João Silva
João Silva

Reputation: 413

Do OS APIs use interrupts?

I mean, deep down in the core of an Operating System API, is there an interrupt 'call' for each basic function a program requests from the OS?

Upvotes: 1

Views: 158

Answers (2)

Alexey Frunze
Alexey Frunze

Reputation: 62048

Yes, there very often is such an interrupt.

Interrupt and exception handlers and system calls are often implemented using the same mechanism. The reason for this is that in all these cases the control has to be transferred into the kernel and a number of registers has to be preserved before and restored after the handling of the event. Interrupt handling occurs in the kernel, is ubiquitous (rare CPUs don't support interrupts) and it's a natural choice for interrupt handling, exception handling and system calls.

What's more, in some cases it's desirable to invoke system calls from already within the kernel.

In Windows, for example, kernel code often has an option of calling either ZwFoo() or NtFoo(), where Foo is some meaningful function name and Zw and Nt are name prefixes, differentiating between the two versions of Foo(). If ZwFoo() is chosen, Foo() is called directly. OTOH, if NtFoo() is chosen, the control first has to go through the system call (AKA trap) mechanism/code and only then will it reach the actual Foo(). The choice between the two versions has to do with something called Previous Mode.

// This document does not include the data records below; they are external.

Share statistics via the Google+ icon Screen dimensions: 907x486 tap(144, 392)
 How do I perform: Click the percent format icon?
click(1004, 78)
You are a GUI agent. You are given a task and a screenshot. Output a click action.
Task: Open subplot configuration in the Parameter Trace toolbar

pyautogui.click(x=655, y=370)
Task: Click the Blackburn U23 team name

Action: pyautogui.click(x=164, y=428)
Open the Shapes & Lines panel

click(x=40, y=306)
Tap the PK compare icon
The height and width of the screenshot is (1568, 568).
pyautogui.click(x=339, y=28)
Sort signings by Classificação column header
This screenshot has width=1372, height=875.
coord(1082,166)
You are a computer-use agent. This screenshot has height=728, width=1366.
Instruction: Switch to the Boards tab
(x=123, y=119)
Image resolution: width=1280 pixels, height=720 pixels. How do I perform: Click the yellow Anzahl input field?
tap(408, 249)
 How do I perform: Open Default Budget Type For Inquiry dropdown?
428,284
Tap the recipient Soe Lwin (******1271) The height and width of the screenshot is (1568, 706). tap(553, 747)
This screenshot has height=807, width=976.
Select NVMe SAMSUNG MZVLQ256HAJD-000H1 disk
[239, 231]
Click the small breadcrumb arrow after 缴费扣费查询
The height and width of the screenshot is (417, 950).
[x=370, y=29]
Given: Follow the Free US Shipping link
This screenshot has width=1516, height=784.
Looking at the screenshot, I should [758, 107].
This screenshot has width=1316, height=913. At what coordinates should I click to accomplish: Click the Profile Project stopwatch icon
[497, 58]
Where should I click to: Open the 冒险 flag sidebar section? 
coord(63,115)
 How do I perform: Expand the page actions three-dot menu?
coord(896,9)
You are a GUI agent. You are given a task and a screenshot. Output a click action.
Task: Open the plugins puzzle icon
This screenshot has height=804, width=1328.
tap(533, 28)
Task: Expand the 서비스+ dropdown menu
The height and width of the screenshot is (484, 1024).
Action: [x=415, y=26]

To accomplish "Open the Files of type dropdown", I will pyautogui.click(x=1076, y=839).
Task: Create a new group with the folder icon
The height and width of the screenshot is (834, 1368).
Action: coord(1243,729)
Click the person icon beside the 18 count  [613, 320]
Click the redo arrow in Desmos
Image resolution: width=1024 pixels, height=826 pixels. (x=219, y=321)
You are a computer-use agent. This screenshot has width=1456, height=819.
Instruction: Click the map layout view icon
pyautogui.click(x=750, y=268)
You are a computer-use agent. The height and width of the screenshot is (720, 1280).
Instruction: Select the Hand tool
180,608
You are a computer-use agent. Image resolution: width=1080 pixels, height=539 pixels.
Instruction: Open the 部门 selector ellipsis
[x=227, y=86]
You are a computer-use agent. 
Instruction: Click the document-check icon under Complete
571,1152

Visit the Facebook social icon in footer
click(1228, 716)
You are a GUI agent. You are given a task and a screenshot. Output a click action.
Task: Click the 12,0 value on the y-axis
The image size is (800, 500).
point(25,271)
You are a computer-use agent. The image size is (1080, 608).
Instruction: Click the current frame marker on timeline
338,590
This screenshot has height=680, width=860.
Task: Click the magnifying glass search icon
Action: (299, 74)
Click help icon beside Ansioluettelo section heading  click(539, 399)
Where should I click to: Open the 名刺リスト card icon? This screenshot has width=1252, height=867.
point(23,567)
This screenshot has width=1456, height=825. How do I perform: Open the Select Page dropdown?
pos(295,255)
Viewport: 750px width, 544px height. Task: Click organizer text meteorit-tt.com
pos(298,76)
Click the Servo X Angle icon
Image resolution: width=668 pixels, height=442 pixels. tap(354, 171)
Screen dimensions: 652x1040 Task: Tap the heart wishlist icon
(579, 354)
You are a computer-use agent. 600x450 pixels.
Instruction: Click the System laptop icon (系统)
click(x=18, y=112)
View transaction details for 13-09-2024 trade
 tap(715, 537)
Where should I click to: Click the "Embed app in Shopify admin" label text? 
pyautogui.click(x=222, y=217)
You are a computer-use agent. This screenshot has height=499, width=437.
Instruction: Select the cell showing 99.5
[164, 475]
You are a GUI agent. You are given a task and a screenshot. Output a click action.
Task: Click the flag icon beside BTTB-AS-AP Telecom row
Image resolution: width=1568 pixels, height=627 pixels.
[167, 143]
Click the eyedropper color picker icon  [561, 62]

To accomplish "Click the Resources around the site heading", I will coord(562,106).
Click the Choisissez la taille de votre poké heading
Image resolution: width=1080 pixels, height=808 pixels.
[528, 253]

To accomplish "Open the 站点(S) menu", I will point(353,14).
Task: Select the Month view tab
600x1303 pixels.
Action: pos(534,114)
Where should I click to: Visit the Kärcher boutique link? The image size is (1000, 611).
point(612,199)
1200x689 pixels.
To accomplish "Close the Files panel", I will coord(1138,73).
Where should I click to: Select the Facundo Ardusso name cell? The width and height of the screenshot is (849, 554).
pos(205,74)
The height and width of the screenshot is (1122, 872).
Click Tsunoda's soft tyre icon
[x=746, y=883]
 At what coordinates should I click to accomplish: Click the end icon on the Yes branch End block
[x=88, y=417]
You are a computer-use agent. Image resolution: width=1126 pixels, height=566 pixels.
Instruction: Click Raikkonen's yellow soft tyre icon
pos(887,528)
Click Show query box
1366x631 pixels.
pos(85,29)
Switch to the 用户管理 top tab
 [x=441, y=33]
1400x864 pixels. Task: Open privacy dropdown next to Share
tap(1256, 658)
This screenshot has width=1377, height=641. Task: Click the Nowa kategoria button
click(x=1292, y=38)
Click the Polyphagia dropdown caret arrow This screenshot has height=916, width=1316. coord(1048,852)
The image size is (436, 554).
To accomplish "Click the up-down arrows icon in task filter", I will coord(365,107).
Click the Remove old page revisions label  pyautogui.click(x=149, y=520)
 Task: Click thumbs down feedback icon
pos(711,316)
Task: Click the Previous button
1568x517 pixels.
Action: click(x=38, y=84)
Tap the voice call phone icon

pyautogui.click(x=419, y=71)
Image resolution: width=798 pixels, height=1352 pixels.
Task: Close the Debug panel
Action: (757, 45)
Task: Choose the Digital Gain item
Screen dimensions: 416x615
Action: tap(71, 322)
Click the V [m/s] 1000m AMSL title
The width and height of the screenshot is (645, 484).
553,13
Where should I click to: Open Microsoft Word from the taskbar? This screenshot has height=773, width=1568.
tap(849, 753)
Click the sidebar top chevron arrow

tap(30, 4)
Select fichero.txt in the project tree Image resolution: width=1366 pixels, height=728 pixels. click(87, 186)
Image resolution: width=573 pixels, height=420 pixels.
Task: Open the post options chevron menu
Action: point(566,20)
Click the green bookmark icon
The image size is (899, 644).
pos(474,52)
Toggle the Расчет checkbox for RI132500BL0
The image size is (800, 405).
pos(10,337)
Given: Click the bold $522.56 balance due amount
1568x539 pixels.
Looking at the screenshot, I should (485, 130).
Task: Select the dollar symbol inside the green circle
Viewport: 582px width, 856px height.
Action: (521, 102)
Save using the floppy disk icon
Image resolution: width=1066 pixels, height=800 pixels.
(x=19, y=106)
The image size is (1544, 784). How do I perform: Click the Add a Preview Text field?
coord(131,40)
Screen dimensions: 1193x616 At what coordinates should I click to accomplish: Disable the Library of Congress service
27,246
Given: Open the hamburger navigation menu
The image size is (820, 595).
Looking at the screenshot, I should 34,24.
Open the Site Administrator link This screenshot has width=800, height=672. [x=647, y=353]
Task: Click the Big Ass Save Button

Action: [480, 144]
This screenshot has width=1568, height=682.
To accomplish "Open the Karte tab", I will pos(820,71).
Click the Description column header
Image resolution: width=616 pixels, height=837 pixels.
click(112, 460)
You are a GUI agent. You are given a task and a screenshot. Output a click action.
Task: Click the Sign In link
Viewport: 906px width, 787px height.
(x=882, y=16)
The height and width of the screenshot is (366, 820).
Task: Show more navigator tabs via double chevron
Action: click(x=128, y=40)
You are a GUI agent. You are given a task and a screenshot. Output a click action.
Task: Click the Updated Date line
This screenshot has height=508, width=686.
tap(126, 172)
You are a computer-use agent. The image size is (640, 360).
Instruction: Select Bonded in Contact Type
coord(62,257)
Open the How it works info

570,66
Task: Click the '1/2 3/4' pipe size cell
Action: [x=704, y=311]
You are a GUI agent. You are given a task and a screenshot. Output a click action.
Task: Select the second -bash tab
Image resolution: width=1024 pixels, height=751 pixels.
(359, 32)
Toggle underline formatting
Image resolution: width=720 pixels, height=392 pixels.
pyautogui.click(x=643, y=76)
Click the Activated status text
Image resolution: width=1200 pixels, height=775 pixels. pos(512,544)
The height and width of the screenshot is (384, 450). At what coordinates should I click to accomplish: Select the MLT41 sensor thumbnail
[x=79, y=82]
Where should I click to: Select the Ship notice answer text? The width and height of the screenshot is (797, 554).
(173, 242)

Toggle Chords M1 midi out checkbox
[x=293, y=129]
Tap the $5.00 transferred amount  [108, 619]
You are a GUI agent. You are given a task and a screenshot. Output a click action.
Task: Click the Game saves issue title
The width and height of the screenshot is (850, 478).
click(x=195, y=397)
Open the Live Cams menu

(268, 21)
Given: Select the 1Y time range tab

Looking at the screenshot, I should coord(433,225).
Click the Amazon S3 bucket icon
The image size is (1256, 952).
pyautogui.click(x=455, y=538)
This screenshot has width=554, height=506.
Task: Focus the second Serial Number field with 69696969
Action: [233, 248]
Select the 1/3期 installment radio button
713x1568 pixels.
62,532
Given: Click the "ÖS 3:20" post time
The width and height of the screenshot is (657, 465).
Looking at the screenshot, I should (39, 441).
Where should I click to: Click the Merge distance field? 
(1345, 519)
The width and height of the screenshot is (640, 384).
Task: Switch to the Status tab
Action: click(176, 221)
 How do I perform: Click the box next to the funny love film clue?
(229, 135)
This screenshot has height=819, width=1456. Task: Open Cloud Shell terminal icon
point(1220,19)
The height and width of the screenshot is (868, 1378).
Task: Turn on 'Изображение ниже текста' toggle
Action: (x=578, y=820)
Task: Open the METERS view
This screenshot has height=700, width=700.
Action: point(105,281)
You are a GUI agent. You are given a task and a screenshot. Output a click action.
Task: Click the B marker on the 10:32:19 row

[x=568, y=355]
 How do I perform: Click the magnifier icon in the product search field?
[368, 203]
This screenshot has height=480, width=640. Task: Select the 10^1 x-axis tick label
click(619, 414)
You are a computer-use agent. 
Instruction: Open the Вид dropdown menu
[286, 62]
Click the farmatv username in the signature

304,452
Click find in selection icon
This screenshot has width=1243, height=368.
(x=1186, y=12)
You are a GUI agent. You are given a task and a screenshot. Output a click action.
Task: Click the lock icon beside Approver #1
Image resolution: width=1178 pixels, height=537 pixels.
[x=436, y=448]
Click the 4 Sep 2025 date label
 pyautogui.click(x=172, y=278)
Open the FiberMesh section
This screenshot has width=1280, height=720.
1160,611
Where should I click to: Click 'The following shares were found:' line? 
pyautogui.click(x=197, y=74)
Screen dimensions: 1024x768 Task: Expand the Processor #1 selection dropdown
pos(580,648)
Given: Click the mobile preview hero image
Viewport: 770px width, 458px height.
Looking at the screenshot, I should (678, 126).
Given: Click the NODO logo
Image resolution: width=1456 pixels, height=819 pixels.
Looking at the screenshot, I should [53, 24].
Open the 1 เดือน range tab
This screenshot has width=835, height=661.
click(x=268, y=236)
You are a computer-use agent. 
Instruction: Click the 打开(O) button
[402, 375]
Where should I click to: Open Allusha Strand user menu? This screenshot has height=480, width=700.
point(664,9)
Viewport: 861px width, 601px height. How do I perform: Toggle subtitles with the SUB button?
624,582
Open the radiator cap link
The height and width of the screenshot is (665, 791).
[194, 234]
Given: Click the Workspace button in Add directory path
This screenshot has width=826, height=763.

A few words on Previous Mode... Kernel code is trusted. User code is untrusted. When Foo() is called from user mode, the kernel will do its best to validate all untrusted inputs and check that all the permissions are in place before doing what's requested. That's how it's ought to be. Now the kernel itself sometimes needs to call Foo(). If it calls Foo() on behalf of itself, a number of rigorous checks don't need to be made. But if it calls Foo() on behalf of user code with inputs from user mode (and all that is untrusted), those checks must be made. Hence, depending on the situation the kernel calls either ZwFoo() or NtFoo(). When NtFoo() is called PreviousMode gets set to UserMode and that signals the necessity of the aforementioned checks. When ZwFoo() is called, PreviousMode remains UserMode for user mode callers or gets set to KernelMode for kernel mode callers. So, user mode callers can't avoid the checks but the kernel has a choice of doing them (when they are necessary) or not (when they aren't).

Upvotes: 2

James
James

Reputation: 9278

At least on Linux there are syscalls. When userspace wants something from the kernel is issues a software interrupt 0x80 with the index of the function it wants to call in a register.